WHAT THE TASK REQUIRES: Among the entries below, find the line with "This screenshot has width=356, height=241.", then quote it and each following line up to and including the line with "The height and width of the screenshot is (240, 297).", and nothing else.

SOURCE MATERIAL:
::::::

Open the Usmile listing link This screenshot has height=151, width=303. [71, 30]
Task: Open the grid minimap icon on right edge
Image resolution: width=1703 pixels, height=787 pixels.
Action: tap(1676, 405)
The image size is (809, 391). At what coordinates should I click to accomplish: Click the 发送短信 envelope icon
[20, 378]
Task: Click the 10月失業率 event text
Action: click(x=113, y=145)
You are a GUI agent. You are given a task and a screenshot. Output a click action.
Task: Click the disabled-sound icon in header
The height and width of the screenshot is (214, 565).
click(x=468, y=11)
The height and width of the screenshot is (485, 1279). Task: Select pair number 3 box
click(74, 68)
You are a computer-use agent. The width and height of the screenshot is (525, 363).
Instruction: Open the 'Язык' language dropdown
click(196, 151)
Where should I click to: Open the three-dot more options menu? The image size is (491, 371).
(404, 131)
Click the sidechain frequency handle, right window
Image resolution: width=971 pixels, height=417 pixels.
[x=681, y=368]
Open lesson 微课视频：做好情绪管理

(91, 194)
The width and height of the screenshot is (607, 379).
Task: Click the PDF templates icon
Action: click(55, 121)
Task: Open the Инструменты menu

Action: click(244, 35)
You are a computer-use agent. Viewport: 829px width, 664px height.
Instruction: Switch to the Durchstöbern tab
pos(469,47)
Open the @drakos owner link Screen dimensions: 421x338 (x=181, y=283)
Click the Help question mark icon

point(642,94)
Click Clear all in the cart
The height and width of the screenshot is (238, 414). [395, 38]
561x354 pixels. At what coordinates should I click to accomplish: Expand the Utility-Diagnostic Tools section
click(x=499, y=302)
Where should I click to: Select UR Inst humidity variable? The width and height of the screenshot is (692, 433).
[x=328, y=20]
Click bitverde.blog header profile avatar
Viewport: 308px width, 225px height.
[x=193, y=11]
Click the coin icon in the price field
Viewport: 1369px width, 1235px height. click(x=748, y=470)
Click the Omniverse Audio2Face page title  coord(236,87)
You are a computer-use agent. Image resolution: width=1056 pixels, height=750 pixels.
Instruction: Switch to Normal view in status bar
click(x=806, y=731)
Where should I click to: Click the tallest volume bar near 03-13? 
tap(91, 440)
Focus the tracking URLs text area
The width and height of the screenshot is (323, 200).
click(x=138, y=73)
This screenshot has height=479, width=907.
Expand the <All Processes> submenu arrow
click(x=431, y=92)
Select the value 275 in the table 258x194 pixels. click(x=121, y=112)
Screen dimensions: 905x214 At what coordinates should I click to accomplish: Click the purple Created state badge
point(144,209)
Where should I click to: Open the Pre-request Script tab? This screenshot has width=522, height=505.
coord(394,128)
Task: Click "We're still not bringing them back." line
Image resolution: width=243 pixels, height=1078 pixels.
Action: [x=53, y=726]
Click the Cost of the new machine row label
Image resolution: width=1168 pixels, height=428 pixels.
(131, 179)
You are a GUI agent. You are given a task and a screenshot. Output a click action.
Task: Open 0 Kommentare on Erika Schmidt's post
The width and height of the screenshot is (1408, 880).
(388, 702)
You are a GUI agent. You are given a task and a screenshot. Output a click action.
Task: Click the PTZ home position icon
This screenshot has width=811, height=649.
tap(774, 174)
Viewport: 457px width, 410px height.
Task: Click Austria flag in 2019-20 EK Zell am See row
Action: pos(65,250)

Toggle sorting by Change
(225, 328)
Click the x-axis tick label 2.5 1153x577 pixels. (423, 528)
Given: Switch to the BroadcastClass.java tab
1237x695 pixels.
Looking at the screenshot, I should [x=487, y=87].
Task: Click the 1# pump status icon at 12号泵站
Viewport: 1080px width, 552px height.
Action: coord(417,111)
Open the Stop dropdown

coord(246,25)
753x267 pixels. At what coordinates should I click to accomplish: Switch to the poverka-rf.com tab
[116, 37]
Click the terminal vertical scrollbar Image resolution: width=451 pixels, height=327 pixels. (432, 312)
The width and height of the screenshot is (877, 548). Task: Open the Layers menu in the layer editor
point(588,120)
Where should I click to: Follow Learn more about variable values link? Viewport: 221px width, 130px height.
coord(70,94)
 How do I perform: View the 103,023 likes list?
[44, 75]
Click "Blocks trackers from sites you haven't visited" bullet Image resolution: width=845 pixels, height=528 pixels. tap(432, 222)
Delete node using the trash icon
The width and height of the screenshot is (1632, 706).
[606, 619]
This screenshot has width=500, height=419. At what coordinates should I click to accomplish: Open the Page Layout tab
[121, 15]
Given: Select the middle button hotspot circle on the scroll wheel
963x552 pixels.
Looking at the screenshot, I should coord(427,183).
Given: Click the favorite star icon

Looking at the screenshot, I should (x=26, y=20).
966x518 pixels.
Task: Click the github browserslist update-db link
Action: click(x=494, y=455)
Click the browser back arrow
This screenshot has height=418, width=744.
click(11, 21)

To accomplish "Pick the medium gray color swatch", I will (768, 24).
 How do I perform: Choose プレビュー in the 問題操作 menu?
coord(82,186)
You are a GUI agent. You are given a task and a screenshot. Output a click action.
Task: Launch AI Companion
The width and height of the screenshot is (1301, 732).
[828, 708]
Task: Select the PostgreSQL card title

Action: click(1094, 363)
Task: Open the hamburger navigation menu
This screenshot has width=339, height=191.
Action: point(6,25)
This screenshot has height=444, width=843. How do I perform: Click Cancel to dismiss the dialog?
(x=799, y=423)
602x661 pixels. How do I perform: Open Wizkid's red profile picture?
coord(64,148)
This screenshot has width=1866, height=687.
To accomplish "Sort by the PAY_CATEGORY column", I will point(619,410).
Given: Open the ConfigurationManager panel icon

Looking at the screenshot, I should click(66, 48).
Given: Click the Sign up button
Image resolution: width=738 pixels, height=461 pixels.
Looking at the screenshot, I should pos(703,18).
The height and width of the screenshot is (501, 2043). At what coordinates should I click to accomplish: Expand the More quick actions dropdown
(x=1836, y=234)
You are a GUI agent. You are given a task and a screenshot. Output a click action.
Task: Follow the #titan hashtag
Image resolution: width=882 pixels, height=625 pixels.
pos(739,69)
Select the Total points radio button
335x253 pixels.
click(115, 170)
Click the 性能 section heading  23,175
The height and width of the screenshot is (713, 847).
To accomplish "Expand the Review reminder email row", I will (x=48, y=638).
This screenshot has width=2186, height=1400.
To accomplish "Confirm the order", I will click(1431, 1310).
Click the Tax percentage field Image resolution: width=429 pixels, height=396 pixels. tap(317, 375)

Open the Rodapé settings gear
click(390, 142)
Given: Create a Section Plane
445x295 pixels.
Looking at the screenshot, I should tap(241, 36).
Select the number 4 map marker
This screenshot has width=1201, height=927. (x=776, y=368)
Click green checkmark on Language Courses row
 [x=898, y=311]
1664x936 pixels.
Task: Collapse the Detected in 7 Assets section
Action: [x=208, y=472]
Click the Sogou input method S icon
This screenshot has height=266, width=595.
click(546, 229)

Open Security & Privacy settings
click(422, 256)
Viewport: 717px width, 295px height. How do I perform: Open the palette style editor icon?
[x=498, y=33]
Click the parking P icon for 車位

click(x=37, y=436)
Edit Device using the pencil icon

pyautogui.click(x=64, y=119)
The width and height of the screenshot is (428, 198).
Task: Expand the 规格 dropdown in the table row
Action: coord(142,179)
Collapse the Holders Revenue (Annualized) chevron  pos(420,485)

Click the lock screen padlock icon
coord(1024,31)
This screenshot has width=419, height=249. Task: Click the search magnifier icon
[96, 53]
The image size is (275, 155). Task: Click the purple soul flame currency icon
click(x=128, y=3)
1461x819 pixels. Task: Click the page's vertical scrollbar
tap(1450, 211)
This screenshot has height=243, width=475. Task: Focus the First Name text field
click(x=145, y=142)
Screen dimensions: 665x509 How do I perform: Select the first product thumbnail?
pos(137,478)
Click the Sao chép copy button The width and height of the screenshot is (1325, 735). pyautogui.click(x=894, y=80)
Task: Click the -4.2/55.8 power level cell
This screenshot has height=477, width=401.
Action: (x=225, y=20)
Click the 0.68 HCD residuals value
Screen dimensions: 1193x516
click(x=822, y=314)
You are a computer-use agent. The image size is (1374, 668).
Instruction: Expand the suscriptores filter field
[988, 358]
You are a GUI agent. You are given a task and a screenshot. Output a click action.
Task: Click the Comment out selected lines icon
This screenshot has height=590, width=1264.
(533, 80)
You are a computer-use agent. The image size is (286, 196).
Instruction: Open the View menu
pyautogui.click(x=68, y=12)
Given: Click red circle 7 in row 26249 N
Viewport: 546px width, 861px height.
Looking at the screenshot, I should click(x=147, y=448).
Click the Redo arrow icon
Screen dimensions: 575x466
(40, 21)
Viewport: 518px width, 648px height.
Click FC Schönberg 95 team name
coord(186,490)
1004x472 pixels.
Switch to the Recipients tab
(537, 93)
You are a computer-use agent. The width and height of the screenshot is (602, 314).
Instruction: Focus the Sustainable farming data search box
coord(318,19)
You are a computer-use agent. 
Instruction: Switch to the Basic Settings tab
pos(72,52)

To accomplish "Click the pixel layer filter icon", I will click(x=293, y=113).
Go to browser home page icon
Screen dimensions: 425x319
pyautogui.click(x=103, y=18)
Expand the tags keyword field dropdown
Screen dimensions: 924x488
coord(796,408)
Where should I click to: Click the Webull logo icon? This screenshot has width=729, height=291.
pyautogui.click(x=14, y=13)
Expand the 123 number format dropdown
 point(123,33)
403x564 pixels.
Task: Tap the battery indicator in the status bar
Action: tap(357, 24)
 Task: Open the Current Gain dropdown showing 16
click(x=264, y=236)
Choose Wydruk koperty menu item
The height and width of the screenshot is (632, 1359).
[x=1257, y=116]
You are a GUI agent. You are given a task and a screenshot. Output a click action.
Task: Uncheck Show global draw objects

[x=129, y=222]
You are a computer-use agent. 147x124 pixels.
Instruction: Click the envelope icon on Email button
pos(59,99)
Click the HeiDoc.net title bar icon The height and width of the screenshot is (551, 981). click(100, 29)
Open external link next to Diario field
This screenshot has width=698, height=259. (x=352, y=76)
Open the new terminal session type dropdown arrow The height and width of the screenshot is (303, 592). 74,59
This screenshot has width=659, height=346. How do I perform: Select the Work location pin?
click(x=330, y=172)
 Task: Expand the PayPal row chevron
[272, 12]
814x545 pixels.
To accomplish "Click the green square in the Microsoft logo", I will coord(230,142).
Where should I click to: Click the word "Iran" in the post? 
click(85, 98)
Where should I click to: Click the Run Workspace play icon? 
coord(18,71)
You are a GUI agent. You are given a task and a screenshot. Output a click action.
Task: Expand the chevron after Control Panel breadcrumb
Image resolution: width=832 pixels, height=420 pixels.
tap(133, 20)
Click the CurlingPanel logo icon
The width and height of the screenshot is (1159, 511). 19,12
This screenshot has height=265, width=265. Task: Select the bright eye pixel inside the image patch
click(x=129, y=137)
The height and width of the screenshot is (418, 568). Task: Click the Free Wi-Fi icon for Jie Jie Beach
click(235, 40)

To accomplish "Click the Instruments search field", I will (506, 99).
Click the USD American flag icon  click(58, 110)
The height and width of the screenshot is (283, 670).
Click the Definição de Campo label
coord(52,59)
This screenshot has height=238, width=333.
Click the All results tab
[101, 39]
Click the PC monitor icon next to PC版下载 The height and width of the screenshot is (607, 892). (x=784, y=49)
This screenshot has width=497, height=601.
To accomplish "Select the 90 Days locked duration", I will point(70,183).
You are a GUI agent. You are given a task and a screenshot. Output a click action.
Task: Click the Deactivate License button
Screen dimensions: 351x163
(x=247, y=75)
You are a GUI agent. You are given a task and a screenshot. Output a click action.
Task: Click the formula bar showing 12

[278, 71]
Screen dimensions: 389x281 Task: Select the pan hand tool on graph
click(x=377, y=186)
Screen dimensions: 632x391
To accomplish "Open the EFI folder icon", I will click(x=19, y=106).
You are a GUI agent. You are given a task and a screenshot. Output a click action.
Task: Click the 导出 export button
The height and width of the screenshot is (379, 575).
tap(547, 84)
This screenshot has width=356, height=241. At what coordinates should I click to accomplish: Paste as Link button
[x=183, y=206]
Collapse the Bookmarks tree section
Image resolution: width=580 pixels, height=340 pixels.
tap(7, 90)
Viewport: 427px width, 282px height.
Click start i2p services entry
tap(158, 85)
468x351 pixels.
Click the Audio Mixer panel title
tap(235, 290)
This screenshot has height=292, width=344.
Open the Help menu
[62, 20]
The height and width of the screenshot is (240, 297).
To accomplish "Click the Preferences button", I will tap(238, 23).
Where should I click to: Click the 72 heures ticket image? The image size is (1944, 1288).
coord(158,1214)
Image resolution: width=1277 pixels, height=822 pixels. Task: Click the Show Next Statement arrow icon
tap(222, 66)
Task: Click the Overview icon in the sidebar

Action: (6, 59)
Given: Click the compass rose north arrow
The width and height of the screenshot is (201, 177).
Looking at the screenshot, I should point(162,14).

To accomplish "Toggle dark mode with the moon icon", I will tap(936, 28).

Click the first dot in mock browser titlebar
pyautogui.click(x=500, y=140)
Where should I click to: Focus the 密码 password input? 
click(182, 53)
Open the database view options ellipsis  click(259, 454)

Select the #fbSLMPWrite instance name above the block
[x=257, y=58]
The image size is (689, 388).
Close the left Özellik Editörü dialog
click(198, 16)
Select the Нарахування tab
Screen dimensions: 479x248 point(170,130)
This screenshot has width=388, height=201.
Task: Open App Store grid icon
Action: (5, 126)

::::::

SOLUTION TO THE PROBLEM:
This screenshot has width=356, height=241. At what coordinates should I click to accomplish: Paste as Link button
[x=183, y=206]
Collapse the Bookmarks tree section
Image resolution: width=580 pixels, height=340 pixels.
tap(7, 90)
Viewport: 427px width, 282px height.
Click start i2p services entry
tap(158, 85)
468x351 pixels.
Click the Audio Mixer panel title
tap(235, 290)
This screenshot has height=292, width=344.
Open the Help menu
[62, 20]
The height and width of the screenshot is (240, 297).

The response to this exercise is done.